August / September work

2023-09-03

Some work on EDR-DOS and lDebug happened. A manual for TESTHOOK has been added. Additionally, some experience using lDebug was gained.

EDR-DOS

During testing of building Enhanced DR-DOS from within itself (running in dosemu2, either on MFS-redirected drives or on a FAT32 hard disk image) it turned out that EDR-DOS's command.com does not support the /Y switch to the COPY command. I had used that switch for FreeCOM in order to copy the version.inc file from the repo root into the three subdirectories of the build tree. Lacking support for this switch, I went and simply added it to EDR-DOS's command.com. The COPY command already defaulted to overwriting files, so usually the /Y switch is a no-op.

It was pointed out in the forum that FreeCOM doesn't require the /Y switch when invoked from a batch file.
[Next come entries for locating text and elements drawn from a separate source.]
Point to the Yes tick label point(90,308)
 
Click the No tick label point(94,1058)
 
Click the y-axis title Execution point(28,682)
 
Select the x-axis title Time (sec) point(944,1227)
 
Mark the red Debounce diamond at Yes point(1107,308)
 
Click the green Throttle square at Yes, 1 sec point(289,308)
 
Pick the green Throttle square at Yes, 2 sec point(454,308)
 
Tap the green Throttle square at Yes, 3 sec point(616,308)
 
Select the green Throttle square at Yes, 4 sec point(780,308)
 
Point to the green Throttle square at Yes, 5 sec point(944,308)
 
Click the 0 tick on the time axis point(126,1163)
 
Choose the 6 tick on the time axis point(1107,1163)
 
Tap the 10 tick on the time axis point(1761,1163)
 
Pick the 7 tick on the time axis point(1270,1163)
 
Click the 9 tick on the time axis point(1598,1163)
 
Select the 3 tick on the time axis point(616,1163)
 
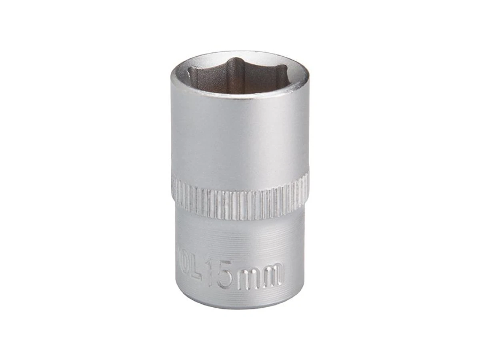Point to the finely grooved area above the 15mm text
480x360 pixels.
[240, 240]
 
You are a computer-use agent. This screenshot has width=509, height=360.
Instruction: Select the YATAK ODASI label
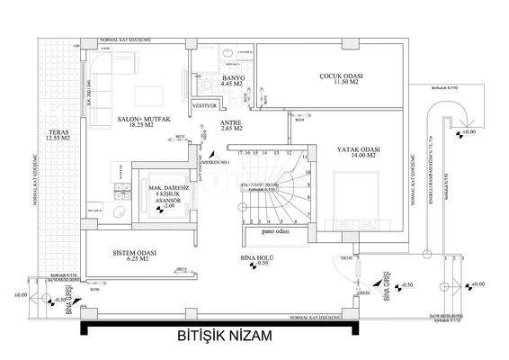[358, 149]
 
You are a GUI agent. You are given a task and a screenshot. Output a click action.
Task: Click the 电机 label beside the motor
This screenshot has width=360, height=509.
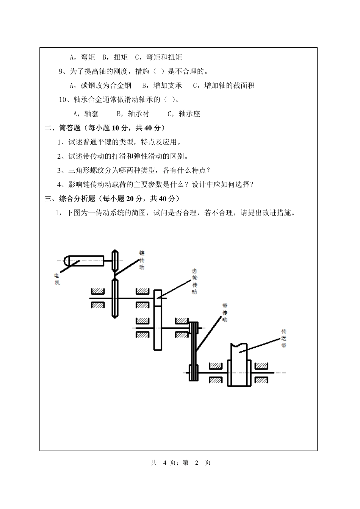coord(57,279)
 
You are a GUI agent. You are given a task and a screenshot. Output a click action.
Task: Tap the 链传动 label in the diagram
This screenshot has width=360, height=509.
coord(142,260)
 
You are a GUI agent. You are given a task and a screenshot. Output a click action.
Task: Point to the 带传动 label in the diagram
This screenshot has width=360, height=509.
coord(225,312)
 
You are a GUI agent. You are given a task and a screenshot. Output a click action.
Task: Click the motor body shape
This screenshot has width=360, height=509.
coord(83,261)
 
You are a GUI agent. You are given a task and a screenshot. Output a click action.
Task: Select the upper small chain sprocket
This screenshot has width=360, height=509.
coord(115,261)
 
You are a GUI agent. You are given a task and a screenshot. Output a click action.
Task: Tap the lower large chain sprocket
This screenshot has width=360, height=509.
coord(115,298)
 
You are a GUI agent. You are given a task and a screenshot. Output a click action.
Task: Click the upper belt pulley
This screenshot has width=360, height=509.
coord(194,328)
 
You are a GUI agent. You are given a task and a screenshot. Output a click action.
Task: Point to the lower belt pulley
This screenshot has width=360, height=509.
coord(193,373)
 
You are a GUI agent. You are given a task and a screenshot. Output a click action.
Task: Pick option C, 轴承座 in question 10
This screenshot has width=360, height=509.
coord(184,114)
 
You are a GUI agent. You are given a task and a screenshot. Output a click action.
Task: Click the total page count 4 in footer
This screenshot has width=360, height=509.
coord(164,462)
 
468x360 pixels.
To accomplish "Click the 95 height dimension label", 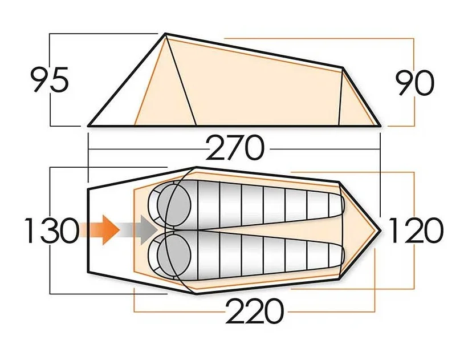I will click(50, 80).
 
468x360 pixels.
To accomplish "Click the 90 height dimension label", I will click(415, 83).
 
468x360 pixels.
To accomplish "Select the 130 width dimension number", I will click(51, 231).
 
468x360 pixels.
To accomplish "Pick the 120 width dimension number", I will click(414, 231).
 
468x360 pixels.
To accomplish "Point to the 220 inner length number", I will click(254, 312).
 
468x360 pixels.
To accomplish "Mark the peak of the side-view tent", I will click(166, 34).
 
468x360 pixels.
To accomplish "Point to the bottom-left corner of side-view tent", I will click(89, 125).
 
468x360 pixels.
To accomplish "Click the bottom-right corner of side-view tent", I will click(380, 125).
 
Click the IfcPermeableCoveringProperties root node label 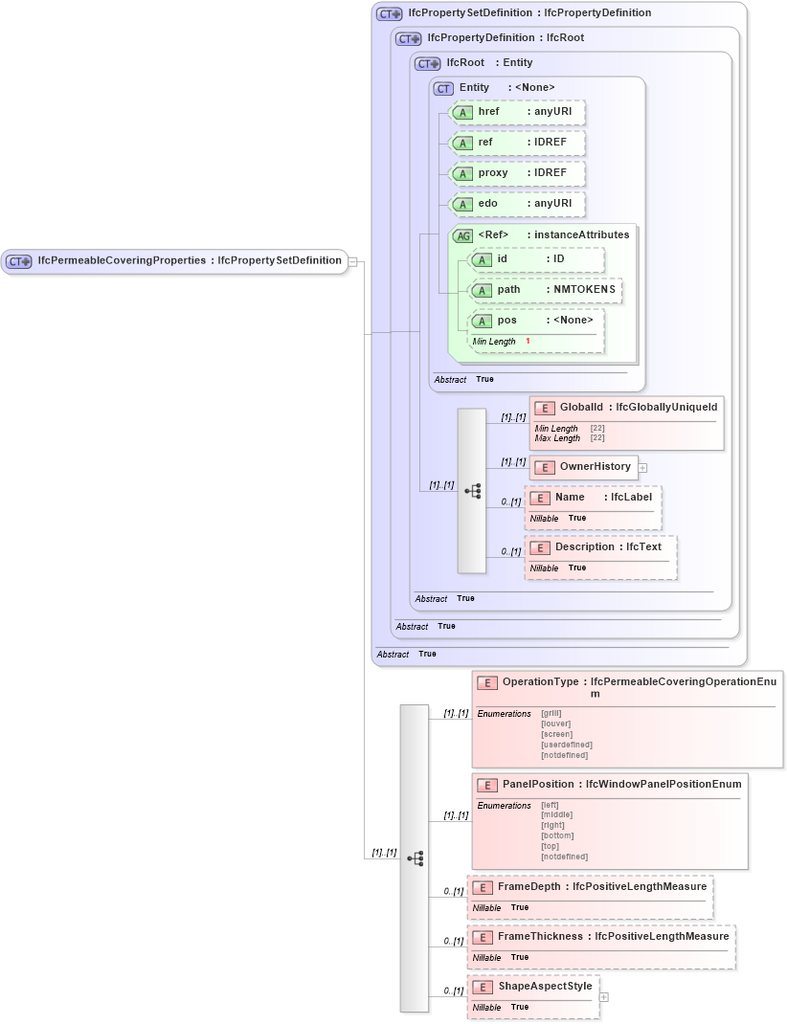[x=122, y=260]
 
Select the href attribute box [x=517, y=112]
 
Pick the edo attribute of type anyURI [x=517, y=204]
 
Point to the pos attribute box [x=536, y=321]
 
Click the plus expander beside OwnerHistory [x=643, y=467]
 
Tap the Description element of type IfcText [x=585, y=547]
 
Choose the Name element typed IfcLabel [x=570, y=498]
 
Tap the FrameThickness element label [x=541, y=937]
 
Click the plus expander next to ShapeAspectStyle [x=604, y=996]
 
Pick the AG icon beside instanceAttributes [x=462, y=234]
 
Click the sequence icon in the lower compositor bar [x=415, y=858]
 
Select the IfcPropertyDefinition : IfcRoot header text [x=506, y=38]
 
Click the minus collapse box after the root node [x=353, y=260]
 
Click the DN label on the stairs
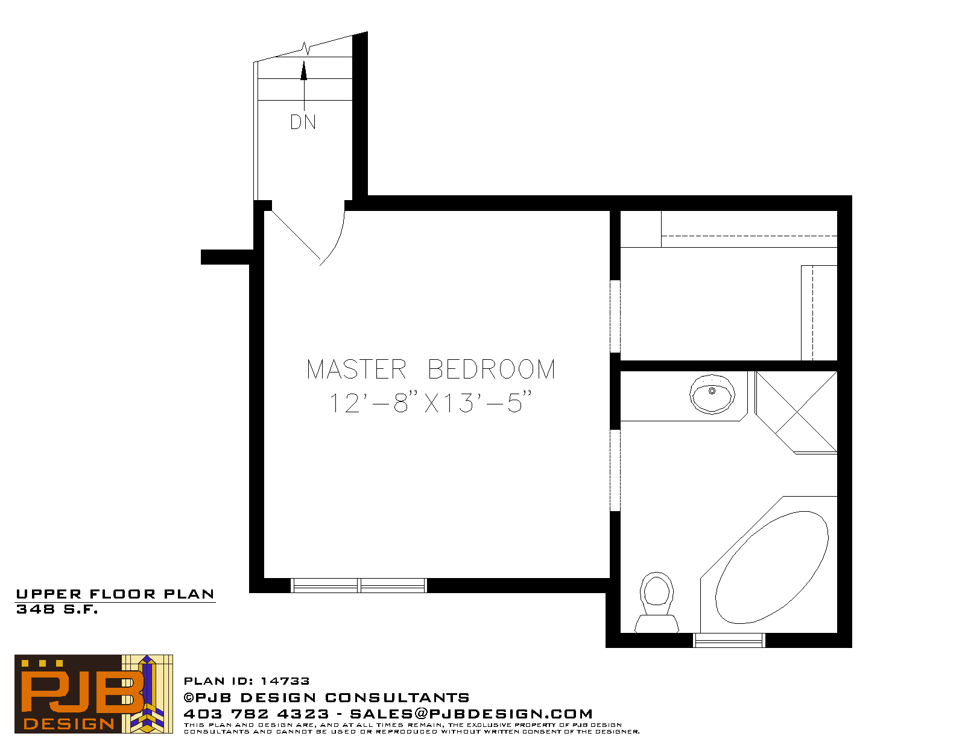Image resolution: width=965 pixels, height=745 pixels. click(303, 122)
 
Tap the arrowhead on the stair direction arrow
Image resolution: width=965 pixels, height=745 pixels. click(304, 71)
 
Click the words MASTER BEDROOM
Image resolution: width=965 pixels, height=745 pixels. click(431, 369)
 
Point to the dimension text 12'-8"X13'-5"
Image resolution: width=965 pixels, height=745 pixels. click(430, 403)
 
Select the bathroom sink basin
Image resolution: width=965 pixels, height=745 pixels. click(712, 394)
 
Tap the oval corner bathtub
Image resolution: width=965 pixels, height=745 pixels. click(771, 568)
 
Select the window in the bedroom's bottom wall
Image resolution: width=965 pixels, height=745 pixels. click(358, 585)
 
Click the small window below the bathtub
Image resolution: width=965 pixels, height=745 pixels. click(729, 640)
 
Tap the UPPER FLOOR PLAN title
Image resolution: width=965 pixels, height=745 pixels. click(115, 594)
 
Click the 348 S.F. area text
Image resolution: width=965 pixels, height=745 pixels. click(57, 609)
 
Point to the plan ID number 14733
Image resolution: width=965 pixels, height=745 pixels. click(285, 681)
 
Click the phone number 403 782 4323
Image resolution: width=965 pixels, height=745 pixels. click(256, 714)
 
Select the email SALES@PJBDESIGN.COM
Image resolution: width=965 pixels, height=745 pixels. click(471, 714)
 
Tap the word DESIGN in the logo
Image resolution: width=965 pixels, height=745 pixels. click(69, 724)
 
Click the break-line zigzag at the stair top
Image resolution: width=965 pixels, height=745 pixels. click(305, 48)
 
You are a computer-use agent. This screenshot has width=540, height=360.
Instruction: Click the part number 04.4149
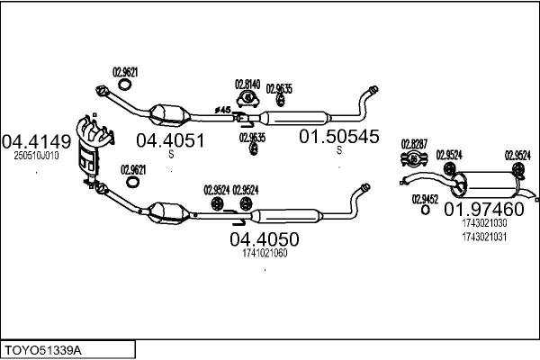coord(36,141)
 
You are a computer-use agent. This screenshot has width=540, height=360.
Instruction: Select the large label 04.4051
coord(170,140)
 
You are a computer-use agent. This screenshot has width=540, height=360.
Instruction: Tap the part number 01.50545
coord(339,137)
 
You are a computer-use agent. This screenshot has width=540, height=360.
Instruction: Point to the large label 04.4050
coord(265,239)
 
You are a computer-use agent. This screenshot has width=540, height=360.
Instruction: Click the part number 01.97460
coord(484,209)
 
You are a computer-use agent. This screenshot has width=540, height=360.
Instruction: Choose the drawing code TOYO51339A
coord(43,351)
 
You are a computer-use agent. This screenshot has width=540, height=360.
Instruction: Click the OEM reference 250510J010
coord(36,156)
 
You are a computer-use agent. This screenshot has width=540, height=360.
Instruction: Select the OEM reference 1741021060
coord(265,253)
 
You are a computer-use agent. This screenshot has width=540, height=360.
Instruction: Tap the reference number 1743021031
coord(484,237)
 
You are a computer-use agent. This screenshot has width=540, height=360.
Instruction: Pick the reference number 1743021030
coord(484,223)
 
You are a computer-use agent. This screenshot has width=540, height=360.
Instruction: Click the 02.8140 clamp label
coord(248,85)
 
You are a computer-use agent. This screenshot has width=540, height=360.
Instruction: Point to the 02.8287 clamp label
coord(414,144)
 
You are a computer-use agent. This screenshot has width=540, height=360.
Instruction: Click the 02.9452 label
coord(425,199)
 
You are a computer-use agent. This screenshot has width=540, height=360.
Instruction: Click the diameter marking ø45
coord(222,110)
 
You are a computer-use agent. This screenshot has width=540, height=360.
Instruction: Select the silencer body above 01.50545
coord(295,118)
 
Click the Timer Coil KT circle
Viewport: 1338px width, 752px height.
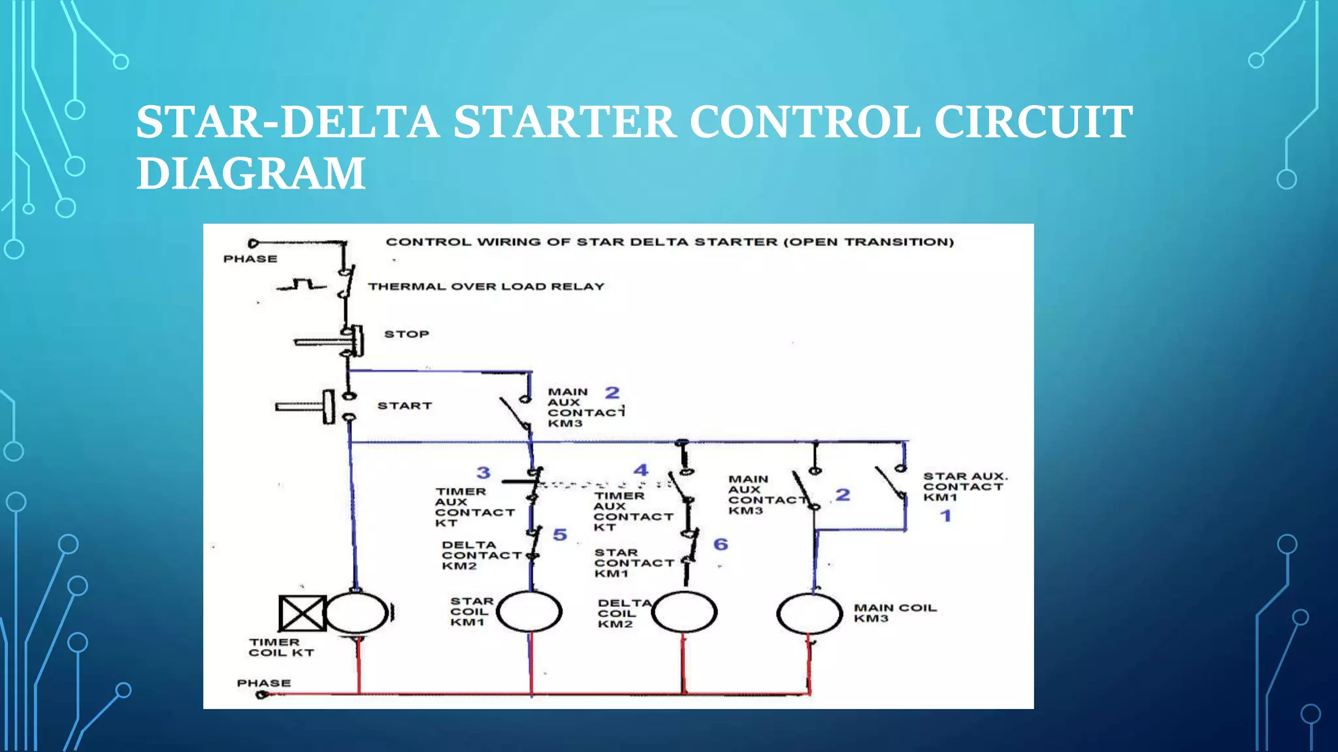356,612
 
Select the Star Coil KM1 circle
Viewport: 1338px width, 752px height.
529,612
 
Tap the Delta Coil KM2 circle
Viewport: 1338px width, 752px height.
684,612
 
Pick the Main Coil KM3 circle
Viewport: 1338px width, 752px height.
809,614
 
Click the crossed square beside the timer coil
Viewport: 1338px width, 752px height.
302,613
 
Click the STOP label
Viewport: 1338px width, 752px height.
406,334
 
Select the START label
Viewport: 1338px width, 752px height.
404,405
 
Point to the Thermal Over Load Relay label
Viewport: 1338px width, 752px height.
486,287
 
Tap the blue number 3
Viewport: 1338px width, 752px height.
483,473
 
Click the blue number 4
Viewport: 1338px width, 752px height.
641,470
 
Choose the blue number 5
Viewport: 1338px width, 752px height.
560,535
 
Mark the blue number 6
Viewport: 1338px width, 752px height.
721,544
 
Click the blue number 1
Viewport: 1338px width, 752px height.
945,516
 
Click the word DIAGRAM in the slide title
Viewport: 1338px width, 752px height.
250,174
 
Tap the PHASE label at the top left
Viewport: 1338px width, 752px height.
250,259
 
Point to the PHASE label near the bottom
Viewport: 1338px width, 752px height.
263,683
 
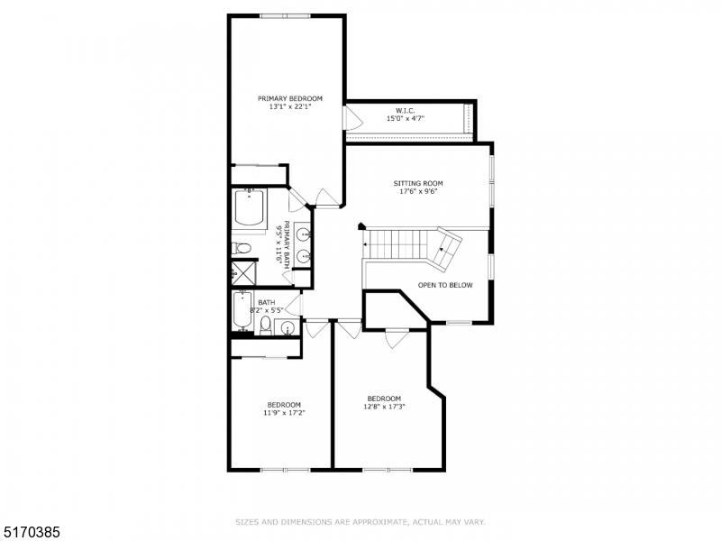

That means my addition wasn't needed after all, I could have simply not used any switches for the COPY commands.

TESTHOOK manual

During testing of the lDebug optimisations for the interrupt handling, I unearthed the more advanced TESTHOOK program that had been given its own repo. I found I had to read up on its operation to figure out how to use it. To simplify this in the future, I added a manual that describes all parameters and switches of the application, as well as some details on its operation. I also added it to the current release builds created by the wwwecm scripts.

lDebug

List parameters accepting multiple sizes

The list parameter newly accepts AS WORDS and AS DWORDS keywords before the list contents to change the list item size in lDebug's release 6. Now, the size can be changed after every item, allowing to use different sizes. With AS BYTES the size can also be changed back to the default byte size.

IVT access disables Interrupt Flag

When neither in Protected Mode nor having DOS available, the debugger does direct IVT access to read or modify interrupt vectors. These accesses will now clear the Interrupt Flag during the access to help harden against invalid use of a half-modified vector. (The vector read can use a les dx instruction to read 32 bits at once, but the vector modification must happen with two instructions to stay 8086-compatible.)

Optimisations and one bugfix

Function to set up 86 Mode direct IVT access is shared
Preserving IF across IVT access is always done using pushf and popf, as these are only used in 86 Mode. So no need for the PM helpers for pushing and popping the Interrupt Flag.
After detecting the debugger to call for Update IISP Header, re-use the value still left in the ax register rather than reloading same value from the variable.
When using heatshrink to compress the online help pages or the debugger executable, try most permissible parameters. The -w 15 choice is avoided due to a bug in the packer. (The help pages often end up using a lower -w parameter than the prior minimum of 10.)
The $INICOMP_HEATSHRINK variable gets a default value early enough if none was specified.
The UnhookInterruptSim function's "harder" search will push and pop cx once rather than for every multiplex number.
The update_inttab_optional end marker was changed twice: Once to detect the marker of 0FFFFh using test ax, ax followed by js, and another time to change it to a zero word as marker, checked only using jcxz. This latter change was possible by making all valid entries contain a 1 in their high bytes, which are never used otherwise.

The DIL bugfix

During adding the variable auxbuff size using the /A switch, all comparisons to the size were replaced by instructions that access one of two variables. In particular, the DIL command's uses of the auxbuff want to check that at least 24 Bytes remain in the buffer.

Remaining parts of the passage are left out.